→ **Assignment**:
Type the entries again, word for word.

→ **Extracted entries**:
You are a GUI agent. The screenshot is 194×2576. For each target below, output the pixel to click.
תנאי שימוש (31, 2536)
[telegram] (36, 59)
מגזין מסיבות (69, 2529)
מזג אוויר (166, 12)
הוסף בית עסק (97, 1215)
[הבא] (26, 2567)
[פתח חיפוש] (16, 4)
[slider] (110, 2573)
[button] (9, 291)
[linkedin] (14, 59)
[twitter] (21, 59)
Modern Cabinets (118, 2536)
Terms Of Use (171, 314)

→ **Finished exercise**:
You are a GUI agent. The screenshot is 194×2576. For each target below, output the pixel to click.
תנאי שימוש (31, 2536)
[telegram] (36, 59)
מגזין מסיבות (69, 2529)
מזג אוויר (166, 12)
הוסף בית עסק (97, 1215)
[הבא] (26, 2567)
[פתח חיפוש] (16, 4)
[slider] (110, 2573)
[button] (9, 291)
[linkedin] (14, 59)
[twitter] (21, 59)
Modern Cabinets (118, 2536)
Terms Of Use (171, 314)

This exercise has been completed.